The people rallying in opposition to Trump spent about an hour chanting things such as “We need a leader, not a creepy tweeter,” and holding up colorful signs bearing the words “Impeach Trump,” “Not Our President” and “Immigrants are Welcome Here.”

The Not My President’s Day rally was organized via Facebook by an 18-year-old transgender male who held a “Trans Lives Matter” sign.

“I wanted to show Maine and the rest of the country that (Trump) doesn’t represent what we stand for,” said Jazpyer Harrington, of Boothbay. “As a transgender man, I’d like to pee in the bathroom without any hassle, and he has revoked that for a lot of people.”

Nancy Daly came to Augusta from Ellsworth holding a sign with a picture of Trump that asked, “Does this ass make my country look small?” She said she wanted to be a part of the rally because people need to stand up to Trump and his administration.

“It’s absolute insanity,” Daly said. “He just thinks he lives in this bubble, but there are other people in this world besides him.”

Her biggest problem with the Trump administration so far is its plan to move forward with the construction of the Dakota Access pipeline, which would stretch more than 1,100 miles from North Dakota to Illinois.

“We’ve done enough (to the Native Americans) to continue plowing through their territory with disregard to the environment,” Daly said. “I think Trump is just a puppet for (chief strategist) Steve Bannon, and it’s terrifying.”

Daly thinks all the protests, marches and movements from the Women’s March on Maine to the gatherings opposing Trump’s controversial travel ban are working on some levels, and she thinks Trump can’t handle all the criticism.

“I think the stress and the constant criticism is going to put an end to him, and I don’t think he’s going to last four years,” she said. “I’ll be surprised if he sees one full year.”

While Daly doesn’t think Trump will make it to 2018 as president, Thom Marshall said the things Trump says and the decisions he makes will have an impact long after his presidency is over.

“We are a nation of immigrants, and to think that a U.S. president would essentially ban immigration from a specific part of the world is unfathomable,” Marshall said. “These are the types of decisions that send ripples around the world and have consequences that can last for generations.”

Jodi Bolduc, of Livermore, was with her two teenage daughters. She said she’s alternately enraged and saddened because this isn’t the America she wants for her children.

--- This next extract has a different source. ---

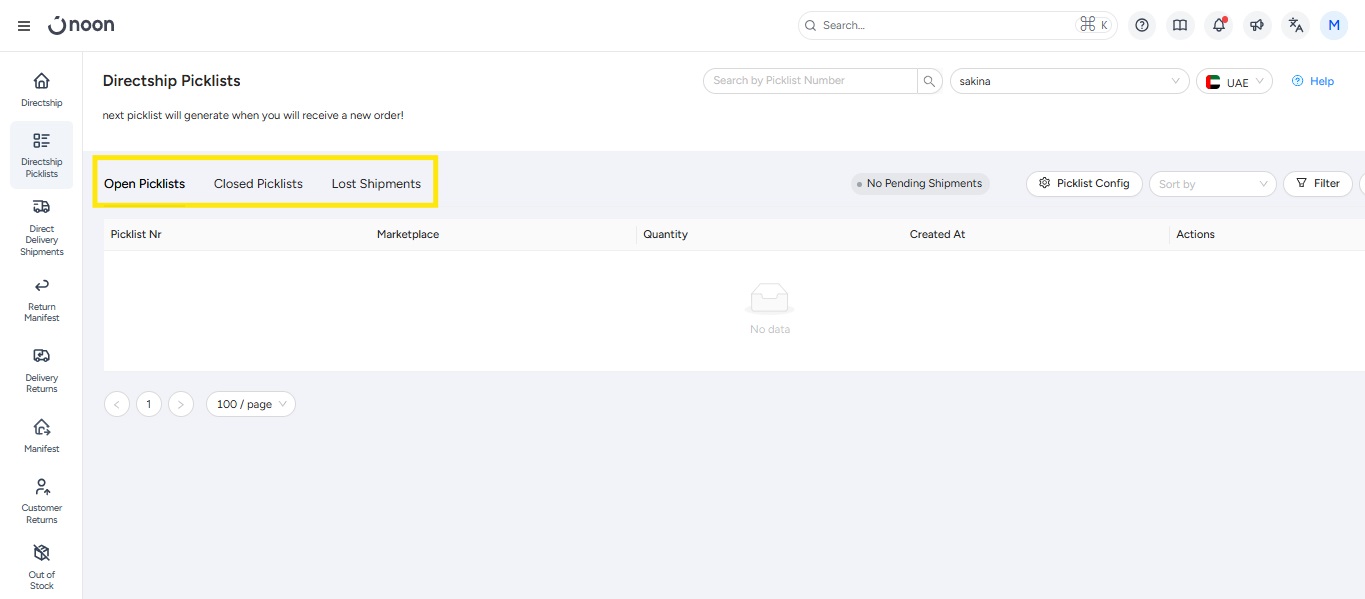
Task: Change the 100 / page size selector
Action: (x=251, y=404)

“It’s awful and bizarre that despite history, we are repeating things that happened two generations ago,” she said. “What’s more bizarre is that people who are rabid Trump supporters refuse to see these parallels that are becoming clearer and clearer every day.”

She said while America has had bad presidents, she thinks Trump is different because she sees him as a bad person. She said he’s also surrounding himself with people who are not just different politically, but also morally reprehensible.

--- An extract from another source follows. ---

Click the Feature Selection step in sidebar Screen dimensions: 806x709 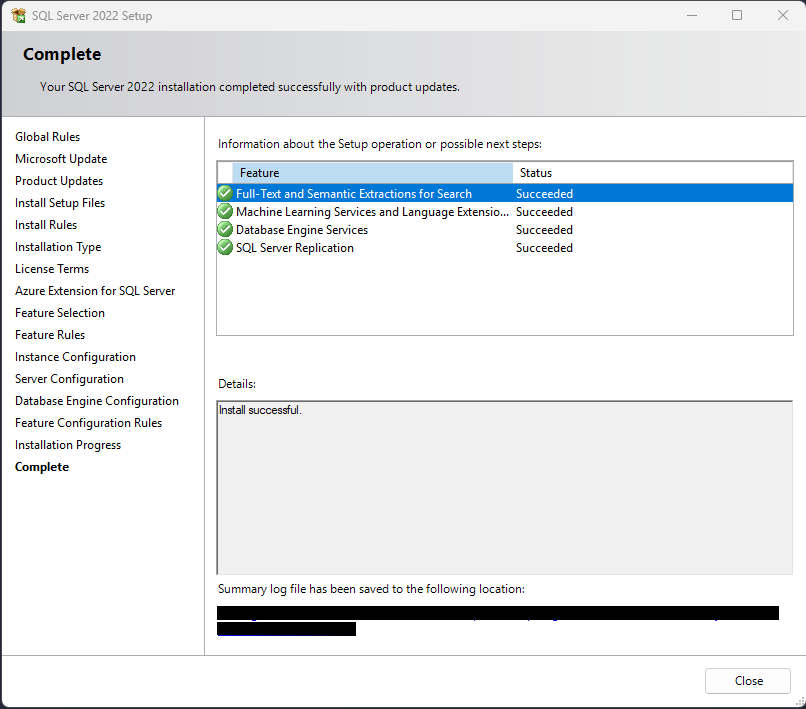pos(60,313)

Chris Kenoyer, of Alna, took it a bit further by saying Trump is mentally ill. He said he had expectations for what a Trump presidency would look like, but he never expected this.

“I was gravely worried and had real concerns about him and who’s he’s always been, but now that he’s (president), he’s exceeded my worst expectations,” Kenoyer said. “He’s leaving a lot of work to Bannon and a lot of other people I consider off the rails.”

It’s a popular to be anti-politician, Kenoyer said, but what people forget are all the skills associated with being in public office, such as diplomacy, how to interact with foreign leaders and being a good listener and uniter.

As the rally continued, people sang “God Bless America” and “The Star-Spangled Banner” while urging each other to attend future gatherings to continue the resistance movement.

James Cook, a professor of social science at the University of Maine at Augusta, stood up on a bench to invite people to call Maine’s elected officials and said he was taking a group of people to the Augusta office of Sen. Susan Collins, R-Maine, at 1:30 p.m. Tuesday.

“People simply being upset isn’t enough to lead to social movements like this,” Cook said. “What really works is building social networks, patterns of relationships and one-on-one connections.”

Cook said he attended the rally because he hears “a whole lot of language from our president about us and them.” He said that means there is a small group people can rely on and everyone else is untrustworthy or the enemy.

“My worry as a sociologist and a citizen is that if we take the idea of America and go backward from one splintered into many, that’s the way that we start wars with other countries and how we start civil wars,” Cook said. “I don’t want to see us end up back there.”